Family togetherness a blessing (or a curse) of the recession

Whenever I hear stories about multiple generations living under one roof, I wonder how people don't wind up killing one another. My worries are heightened because of the recession.

According to USA Today, increasing numbers of people are living together out of economic necessity.

"Nearly 3.5 million brothers or sisters are living in a sibling's house, according to 2007 Census Data, up from 3 million in 2000," the paper said. " And 3.6 million parents live with their adult children, up from 2.3 million. About 6.7 million householders live with other relatives, such as aunts or cousins, compared with 4.8 million in 2000."

Of course, given the state of the economy, those figures have no doubt increased over the past year as the real estate market continues to plummet and foreclosures continue to soar. It's the hidden cost of the economic downturn, and it's scary.

Even the most loving family gets on each others' nerves. Privacy is scarce in close quarters. Everyone knows everyone's business. Plus, people forced by economic circumstances to live together are going to resent their situation. Stress could hit a boiling point, creating huge problems including familial violence.
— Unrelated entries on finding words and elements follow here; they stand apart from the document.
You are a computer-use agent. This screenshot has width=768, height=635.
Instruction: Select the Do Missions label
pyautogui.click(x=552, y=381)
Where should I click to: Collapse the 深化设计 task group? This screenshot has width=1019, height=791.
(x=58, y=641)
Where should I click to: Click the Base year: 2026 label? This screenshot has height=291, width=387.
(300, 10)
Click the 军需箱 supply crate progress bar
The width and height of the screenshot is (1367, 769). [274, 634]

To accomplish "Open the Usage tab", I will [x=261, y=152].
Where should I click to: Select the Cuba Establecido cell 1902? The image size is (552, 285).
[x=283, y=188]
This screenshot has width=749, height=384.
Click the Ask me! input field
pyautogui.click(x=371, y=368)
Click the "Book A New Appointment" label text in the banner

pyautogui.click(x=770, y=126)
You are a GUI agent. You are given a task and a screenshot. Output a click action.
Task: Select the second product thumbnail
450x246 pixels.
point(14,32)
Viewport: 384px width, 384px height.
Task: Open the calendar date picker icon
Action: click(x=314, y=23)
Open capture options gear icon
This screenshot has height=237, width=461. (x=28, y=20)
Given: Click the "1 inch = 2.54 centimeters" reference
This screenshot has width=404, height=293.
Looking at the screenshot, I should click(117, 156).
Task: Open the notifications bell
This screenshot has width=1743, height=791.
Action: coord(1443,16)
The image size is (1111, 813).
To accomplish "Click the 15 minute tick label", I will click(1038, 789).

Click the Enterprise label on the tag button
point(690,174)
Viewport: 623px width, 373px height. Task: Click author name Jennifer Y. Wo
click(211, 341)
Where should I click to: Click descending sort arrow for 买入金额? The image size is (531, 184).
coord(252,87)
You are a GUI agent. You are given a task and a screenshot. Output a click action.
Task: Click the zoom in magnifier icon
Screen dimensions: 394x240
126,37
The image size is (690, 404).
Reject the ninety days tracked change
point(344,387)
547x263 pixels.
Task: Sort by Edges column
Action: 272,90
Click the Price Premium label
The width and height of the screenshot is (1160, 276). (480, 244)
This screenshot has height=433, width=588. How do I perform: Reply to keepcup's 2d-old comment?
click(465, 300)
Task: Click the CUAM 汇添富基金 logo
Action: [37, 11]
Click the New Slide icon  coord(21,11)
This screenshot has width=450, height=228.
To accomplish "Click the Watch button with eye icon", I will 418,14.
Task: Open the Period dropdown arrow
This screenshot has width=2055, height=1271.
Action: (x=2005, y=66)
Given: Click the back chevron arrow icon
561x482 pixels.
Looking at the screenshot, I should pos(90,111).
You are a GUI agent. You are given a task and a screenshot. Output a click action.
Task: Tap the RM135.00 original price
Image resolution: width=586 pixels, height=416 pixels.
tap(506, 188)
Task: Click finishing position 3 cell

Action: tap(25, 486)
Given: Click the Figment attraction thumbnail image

I fear for the young people who are forced to live at home. Part of growing up is learning to take responsibility for your actions. That's tough to do if mommy and daddy are there to cook your meals, do your laundry and pay your bills. How will they be independent?

With all the talk about bailing out Wall Street, attention needs to be paid to the price being paid by families because of the economy. They are just as deserving of help as fat cat bankers.